I'm kind of confused about the principles of self induction;

Does change in current represent the change in the net current (battery's current + induced current) or just battery's current? among the EMF and change in current; who causes who? When we increase the inductance, the rate of change of current decreases by the same rate in a way that would keep the induced EMF constant, does that mean that it doesn't depend on the inductance?

By the way, I'm dealing here with a DC circuit that consists of a power source (battery), and an inductor

## Best Answer

First, we shouldn't talk about an "induced current". According to Faraday's Law of Induction, a changing magnetic flux through a wire loop "induces" an EMF around the loop. In the case of self inductance, this magnetic flux is caused by current through the loop itself.

This view sees the EMF as being caused by the current. This can also lead to confusion because the cause and effect isn't inherent in the operation of the inductor. Whether the EMF causes the current or the current causes the EMF depends really on the kind of sources being applied to the inductor rather than an inherent process going on in the inductor itself. If we apply a current source, we can say the voltage across the inductor is caused by the current through it. If we apply a voltage source we can say the current is caused by the voltage. If we apply something in between (say, a 50-ohm sourced) then we can only say that the voltage and current are caused by the source, but there isn't any way to really distinguish whether the voltage causes the current or vice versa.

In any case, the simple answer to this question is that the flux in the inductor is proportional to the current through the inductor.

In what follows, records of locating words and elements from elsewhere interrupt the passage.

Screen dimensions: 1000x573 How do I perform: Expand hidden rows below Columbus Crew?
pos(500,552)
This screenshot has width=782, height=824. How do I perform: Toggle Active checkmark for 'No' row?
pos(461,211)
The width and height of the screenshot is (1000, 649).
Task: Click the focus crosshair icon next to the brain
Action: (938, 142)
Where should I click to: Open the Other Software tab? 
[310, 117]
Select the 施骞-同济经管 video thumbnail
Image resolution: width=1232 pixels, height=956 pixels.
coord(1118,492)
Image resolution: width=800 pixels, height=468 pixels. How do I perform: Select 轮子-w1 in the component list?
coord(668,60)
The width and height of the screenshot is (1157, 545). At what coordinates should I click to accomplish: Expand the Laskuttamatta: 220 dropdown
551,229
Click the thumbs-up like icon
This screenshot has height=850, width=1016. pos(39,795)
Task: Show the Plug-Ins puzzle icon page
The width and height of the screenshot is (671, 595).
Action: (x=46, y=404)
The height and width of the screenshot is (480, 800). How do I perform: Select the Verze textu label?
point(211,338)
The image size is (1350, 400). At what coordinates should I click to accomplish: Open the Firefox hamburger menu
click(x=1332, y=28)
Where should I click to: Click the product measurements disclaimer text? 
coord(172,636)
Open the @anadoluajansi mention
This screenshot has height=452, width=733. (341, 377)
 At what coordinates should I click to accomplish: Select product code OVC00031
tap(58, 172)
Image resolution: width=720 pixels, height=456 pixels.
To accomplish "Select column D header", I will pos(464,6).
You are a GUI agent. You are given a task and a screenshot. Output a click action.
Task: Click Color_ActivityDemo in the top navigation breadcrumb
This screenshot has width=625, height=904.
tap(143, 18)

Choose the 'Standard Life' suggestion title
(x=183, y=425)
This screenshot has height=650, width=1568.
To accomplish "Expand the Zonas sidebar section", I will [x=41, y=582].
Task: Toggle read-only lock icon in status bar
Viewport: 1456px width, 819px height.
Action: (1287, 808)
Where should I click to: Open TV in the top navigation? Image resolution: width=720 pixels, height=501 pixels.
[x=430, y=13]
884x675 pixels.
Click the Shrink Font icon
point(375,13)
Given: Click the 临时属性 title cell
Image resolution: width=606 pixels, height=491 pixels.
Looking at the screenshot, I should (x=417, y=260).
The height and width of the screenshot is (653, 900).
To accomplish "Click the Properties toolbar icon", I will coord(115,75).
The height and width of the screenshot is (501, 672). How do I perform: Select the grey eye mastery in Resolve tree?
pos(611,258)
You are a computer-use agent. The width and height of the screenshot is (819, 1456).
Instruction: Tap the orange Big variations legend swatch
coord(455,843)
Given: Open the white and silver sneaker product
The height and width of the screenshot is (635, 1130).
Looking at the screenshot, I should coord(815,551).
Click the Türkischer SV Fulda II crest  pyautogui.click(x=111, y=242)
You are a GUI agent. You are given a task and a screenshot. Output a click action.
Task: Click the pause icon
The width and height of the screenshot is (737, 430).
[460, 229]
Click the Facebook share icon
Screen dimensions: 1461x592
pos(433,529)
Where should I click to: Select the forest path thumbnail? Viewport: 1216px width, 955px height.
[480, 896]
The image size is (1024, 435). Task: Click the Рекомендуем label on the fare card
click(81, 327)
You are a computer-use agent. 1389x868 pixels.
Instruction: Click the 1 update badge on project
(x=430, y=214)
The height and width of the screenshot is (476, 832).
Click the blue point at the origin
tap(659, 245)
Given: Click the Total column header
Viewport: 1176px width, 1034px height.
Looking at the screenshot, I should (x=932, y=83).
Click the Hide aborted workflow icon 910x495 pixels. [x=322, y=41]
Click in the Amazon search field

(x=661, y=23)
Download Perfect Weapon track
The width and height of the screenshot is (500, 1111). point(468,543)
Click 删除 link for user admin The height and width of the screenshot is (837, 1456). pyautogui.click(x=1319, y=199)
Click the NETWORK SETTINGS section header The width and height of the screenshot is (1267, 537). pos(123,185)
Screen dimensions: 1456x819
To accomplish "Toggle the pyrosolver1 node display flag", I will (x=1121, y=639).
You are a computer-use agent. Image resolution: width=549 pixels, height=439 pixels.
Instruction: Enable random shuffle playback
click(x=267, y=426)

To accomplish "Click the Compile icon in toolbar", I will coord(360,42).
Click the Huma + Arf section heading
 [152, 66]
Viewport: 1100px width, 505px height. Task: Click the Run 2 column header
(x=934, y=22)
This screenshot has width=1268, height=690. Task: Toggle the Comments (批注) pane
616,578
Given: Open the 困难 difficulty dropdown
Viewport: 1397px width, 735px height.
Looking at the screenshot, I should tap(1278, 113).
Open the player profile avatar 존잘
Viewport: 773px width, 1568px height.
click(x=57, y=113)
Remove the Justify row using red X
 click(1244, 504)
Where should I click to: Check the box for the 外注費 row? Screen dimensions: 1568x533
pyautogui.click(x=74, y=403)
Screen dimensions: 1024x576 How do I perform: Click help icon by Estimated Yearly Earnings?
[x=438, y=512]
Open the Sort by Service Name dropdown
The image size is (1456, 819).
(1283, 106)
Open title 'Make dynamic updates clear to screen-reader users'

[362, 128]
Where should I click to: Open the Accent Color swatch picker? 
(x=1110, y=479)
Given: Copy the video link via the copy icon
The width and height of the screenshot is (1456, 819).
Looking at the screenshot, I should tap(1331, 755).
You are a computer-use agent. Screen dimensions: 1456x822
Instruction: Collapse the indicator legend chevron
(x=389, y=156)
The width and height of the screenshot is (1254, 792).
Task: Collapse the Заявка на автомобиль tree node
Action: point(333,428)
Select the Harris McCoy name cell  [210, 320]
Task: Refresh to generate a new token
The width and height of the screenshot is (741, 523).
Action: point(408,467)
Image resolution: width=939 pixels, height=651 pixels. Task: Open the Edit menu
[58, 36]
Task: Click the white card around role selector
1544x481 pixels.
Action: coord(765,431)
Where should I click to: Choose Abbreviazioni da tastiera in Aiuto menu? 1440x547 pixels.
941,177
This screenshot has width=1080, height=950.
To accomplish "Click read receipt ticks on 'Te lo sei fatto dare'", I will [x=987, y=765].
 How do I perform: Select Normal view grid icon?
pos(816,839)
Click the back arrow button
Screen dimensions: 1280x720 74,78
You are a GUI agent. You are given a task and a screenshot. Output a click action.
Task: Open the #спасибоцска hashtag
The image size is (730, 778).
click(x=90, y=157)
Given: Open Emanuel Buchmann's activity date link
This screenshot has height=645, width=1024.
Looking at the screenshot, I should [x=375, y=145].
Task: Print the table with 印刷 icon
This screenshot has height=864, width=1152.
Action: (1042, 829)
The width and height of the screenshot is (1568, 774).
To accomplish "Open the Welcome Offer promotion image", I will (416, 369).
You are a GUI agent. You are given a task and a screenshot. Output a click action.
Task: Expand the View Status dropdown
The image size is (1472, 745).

Not the current through the inductor due to one source or another, the total or net current through the inductor. And the potential difference across the inductor (the sum of the EMFs around all the turns of the inductor) is proportional to the time derivative of the flux. So we get the usual circuit-level equation for the ideal inductor

$$V_L = L\frac{dI_L}{dt}$$

First, we need to know exactly what circuit we're talking about. I'm assuming you're talking about this circuit:

In this circuit, by KVL, the voltage across the inductor (VL) must be equal to the voltage across the batter (VB). Also, the current through the inductor must be equal to the current through the battery (I labelled the loop current "I"). (If we use the passive current convention, we would say the battery current is negative because the current enters the battery's negative terminal and exits its top terminal, that is $I_B=-I$)

In this case, the inductor voltage is fixed by being connected to an ideal voltage source. The EMF around each of the $N$ turns of the inductor (assuming everything is uniform) must be $V_L/N$. We don't calculate the induced voltage from the current, we calculate the current from the induced voltage.

And we get the result that the current (I) will be constantly increasing

$$\frac{dI}{dt} = \frac{V_B}{L}.$$

The current does depend on the inductance. The higher the inductance, the more slowly the current increases.